Is it centrally managed from the parent company, or localized by market?
Have you established a predominant language of communication for all countries, or do you use the language of each market?
Do you run seasonal campaigns … which therefore vary depending on the buy bulk sms service geographic hemisphere of the country in which you operate?
Do you “glocalize” messages , or just translate them?
Is your target audience and the way you engage with them the same in every market, or does it vary?

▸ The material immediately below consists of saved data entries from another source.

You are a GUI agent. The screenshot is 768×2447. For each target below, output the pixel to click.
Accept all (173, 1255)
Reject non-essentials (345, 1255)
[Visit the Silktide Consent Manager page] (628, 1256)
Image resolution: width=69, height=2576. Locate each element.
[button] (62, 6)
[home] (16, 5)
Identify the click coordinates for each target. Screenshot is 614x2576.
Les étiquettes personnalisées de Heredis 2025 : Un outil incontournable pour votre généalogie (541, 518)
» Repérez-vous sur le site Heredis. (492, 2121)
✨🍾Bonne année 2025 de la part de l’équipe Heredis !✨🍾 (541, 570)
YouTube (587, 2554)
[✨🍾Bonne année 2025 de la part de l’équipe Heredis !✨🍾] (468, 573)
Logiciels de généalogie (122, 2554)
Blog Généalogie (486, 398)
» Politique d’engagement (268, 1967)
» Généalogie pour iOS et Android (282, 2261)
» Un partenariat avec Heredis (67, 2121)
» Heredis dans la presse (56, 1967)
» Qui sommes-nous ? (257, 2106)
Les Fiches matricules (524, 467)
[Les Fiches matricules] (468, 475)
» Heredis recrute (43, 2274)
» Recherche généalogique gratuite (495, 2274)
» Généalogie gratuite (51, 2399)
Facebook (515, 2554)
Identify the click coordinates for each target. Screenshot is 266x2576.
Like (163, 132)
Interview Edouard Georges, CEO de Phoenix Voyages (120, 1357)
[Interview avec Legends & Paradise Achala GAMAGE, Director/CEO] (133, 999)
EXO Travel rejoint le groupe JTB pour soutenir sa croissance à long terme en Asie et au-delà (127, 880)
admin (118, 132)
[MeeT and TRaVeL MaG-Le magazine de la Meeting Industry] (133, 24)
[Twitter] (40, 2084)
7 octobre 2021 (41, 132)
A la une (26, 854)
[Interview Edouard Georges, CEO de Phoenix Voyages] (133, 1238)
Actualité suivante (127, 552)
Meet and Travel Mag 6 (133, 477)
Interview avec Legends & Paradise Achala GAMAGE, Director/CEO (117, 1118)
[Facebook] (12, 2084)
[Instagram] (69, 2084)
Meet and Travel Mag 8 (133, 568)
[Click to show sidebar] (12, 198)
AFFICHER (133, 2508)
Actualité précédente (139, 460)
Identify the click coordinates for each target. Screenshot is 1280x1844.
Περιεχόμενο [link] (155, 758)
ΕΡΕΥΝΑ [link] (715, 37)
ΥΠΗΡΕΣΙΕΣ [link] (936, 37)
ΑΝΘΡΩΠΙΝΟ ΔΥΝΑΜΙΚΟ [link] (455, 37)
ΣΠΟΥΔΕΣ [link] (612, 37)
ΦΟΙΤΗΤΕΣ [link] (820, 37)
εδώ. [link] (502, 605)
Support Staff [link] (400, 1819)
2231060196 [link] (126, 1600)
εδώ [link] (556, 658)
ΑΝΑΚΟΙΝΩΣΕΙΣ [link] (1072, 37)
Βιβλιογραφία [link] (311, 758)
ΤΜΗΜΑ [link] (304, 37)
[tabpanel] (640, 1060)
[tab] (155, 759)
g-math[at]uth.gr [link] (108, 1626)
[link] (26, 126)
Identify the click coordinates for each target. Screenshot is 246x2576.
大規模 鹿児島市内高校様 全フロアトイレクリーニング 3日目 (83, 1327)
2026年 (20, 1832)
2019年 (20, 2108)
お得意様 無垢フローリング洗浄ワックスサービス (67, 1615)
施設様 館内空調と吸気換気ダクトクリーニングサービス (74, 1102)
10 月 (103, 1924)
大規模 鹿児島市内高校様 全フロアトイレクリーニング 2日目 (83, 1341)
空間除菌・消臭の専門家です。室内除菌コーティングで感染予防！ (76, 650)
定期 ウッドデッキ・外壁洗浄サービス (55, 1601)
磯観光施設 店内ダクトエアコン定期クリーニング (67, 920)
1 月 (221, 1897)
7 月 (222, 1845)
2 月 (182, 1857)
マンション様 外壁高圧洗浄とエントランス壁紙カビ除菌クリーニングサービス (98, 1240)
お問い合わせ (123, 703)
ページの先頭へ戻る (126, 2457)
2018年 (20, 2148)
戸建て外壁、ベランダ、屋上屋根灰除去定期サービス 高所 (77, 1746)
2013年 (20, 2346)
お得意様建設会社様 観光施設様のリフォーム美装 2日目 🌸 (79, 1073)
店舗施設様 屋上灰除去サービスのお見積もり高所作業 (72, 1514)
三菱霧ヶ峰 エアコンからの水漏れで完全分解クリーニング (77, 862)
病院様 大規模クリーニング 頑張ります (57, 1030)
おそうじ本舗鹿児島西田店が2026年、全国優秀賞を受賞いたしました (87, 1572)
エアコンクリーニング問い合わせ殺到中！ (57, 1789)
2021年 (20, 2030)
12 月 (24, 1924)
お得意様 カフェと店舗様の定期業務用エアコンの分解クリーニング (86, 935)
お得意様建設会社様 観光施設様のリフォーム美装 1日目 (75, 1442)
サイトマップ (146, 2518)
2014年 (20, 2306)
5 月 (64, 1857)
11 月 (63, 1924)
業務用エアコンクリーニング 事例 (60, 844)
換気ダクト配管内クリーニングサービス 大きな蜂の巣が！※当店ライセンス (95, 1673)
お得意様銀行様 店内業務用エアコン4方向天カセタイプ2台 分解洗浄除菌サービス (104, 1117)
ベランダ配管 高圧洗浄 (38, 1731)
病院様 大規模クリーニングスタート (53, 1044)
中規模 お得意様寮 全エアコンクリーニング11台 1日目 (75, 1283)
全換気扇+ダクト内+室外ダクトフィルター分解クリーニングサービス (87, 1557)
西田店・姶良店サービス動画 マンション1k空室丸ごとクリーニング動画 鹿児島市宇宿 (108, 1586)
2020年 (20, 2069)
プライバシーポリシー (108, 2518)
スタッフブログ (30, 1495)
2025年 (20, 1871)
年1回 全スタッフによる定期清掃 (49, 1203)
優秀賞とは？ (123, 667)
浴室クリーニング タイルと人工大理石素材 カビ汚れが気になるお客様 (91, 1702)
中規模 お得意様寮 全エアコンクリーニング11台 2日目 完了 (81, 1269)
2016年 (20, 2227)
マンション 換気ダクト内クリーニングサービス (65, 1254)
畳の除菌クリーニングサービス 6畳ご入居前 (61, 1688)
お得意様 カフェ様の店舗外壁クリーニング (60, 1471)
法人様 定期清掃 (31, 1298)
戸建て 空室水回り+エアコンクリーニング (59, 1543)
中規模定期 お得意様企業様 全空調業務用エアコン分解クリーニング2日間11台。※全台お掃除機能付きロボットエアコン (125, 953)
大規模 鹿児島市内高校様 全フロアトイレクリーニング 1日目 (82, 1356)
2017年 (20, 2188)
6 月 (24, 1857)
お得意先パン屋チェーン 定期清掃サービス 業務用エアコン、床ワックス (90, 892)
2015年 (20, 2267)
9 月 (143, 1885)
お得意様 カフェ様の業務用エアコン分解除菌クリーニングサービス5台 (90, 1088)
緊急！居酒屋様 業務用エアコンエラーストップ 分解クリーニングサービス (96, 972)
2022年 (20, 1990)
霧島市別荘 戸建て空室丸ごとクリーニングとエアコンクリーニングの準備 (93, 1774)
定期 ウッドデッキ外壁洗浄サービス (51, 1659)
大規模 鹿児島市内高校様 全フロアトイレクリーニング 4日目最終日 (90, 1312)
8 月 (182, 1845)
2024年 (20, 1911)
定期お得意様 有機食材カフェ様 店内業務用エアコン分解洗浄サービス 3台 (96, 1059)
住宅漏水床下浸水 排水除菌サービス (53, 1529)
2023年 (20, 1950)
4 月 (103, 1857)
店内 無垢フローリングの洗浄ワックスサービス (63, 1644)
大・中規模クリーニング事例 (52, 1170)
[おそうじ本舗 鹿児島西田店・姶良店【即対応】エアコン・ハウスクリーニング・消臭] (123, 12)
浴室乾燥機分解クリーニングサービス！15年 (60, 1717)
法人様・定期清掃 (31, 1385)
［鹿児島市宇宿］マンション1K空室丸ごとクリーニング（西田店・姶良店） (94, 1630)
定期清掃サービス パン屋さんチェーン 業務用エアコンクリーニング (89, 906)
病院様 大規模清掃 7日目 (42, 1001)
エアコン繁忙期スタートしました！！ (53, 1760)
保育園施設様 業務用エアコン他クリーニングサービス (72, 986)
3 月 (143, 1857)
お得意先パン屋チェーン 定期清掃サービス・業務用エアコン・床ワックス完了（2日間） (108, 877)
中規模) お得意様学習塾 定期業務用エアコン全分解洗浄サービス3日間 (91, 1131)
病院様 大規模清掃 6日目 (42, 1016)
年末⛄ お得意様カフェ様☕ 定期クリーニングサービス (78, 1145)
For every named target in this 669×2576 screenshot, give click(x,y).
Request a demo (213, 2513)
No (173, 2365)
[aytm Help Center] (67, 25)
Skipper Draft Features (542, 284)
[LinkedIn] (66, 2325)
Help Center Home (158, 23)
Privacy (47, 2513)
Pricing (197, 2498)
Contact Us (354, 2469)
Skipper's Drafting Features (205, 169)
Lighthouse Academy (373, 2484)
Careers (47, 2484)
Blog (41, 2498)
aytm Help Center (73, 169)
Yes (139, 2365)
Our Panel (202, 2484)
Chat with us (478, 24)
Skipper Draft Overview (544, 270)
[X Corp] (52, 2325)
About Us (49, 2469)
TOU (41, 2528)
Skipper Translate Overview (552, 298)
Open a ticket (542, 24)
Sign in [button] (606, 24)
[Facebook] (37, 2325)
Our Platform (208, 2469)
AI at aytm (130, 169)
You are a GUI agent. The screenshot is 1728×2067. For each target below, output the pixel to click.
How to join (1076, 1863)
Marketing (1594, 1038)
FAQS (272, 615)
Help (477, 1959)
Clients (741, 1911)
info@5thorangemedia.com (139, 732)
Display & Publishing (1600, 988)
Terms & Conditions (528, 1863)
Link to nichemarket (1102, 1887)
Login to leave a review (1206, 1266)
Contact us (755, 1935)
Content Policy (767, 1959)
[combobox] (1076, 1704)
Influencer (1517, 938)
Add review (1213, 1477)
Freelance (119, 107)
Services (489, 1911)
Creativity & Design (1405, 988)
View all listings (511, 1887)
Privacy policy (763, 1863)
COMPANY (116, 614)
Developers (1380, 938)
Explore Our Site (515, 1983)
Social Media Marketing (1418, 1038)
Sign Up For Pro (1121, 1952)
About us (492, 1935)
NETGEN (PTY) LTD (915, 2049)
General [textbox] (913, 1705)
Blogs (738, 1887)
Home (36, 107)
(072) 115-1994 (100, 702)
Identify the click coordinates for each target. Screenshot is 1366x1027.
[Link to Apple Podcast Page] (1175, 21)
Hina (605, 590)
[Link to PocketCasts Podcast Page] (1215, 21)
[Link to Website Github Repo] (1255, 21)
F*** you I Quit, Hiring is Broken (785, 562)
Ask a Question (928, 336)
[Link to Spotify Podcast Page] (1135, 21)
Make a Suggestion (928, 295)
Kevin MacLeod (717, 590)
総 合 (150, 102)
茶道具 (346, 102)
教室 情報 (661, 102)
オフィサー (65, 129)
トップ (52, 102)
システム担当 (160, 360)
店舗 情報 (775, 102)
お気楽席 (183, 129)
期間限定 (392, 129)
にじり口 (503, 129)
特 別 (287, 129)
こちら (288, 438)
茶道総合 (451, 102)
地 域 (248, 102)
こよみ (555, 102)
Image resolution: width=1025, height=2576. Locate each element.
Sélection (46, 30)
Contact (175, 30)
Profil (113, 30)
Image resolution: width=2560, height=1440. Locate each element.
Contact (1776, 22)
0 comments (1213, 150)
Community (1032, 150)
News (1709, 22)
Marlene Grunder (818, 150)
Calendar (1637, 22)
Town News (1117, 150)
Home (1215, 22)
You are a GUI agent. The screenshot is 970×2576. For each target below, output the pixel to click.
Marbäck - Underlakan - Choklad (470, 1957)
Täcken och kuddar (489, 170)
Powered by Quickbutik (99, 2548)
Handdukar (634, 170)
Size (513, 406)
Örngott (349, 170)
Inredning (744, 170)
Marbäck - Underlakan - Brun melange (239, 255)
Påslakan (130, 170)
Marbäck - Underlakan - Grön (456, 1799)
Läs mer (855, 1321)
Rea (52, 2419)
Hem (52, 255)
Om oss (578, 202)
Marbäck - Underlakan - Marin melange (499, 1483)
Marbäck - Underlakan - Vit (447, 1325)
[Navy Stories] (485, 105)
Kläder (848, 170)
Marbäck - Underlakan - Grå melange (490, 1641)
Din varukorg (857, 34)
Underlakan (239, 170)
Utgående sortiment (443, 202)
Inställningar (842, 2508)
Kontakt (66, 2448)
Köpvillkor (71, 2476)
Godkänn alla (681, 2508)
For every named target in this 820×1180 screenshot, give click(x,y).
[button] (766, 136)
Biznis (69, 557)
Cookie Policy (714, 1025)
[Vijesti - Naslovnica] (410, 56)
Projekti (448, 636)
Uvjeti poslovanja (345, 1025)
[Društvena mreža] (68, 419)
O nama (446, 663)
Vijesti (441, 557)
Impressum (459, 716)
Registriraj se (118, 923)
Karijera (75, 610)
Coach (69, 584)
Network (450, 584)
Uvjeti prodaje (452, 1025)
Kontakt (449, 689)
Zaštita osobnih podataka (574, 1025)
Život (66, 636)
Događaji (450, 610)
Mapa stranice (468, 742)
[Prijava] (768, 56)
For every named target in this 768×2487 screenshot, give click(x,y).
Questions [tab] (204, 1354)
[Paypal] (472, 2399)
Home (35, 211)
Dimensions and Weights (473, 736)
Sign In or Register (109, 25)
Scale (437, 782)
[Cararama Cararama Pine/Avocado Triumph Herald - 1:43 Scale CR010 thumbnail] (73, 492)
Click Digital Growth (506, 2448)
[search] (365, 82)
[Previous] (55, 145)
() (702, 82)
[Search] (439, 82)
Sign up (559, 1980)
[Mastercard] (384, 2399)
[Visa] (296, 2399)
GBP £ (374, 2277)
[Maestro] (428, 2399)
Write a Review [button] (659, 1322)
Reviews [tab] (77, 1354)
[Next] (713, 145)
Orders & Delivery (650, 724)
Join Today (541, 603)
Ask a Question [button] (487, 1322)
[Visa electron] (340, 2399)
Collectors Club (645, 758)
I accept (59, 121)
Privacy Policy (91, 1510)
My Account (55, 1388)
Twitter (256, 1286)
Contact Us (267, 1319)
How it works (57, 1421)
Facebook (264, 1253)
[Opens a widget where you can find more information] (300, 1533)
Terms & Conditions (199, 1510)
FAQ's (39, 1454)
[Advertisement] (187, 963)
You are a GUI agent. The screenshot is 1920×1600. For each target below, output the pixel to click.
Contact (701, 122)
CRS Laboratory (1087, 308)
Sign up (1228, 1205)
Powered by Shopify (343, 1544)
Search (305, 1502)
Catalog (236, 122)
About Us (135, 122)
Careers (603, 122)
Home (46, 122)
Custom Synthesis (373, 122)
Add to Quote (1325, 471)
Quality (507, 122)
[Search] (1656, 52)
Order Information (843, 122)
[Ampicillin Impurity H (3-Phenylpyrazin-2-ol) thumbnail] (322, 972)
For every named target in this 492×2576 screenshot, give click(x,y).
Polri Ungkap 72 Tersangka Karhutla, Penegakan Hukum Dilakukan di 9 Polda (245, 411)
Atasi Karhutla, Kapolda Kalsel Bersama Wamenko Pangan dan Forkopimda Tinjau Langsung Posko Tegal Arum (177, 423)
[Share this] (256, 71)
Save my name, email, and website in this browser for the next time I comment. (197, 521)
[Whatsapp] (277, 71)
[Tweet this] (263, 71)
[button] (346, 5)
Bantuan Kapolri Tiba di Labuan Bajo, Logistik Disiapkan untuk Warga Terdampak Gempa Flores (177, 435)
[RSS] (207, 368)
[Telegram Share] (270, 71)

Here are four possible options (depending on the result of the mini-test):

1. One page, in one language
For brands with a strong global presence and presence, with global campaign management . This is the case, for example, of Camper: although it is a Spanish company, the common language for its advertising is English: “Lifelovers” is its global slogan, and one of its current campaigns is: “Camper by Camper. It is, and it is not, a sports shoe.” On its Facebook page, which has more than 115,000 fans, all messages are in English, with images set in different cities (London, New York, Amsterdam, etc.). Only occasionally does it publish in Spanish (and with highly localized content in those cases), although it responds in that language to comments received in Spanish.

Pros and cons. The main advantage is the ability to gather a larger number of fans on a single page, potentially generating greater engagement. Management is centralized and therefore simpler. However, there are fewer options for segmenting and adapting content.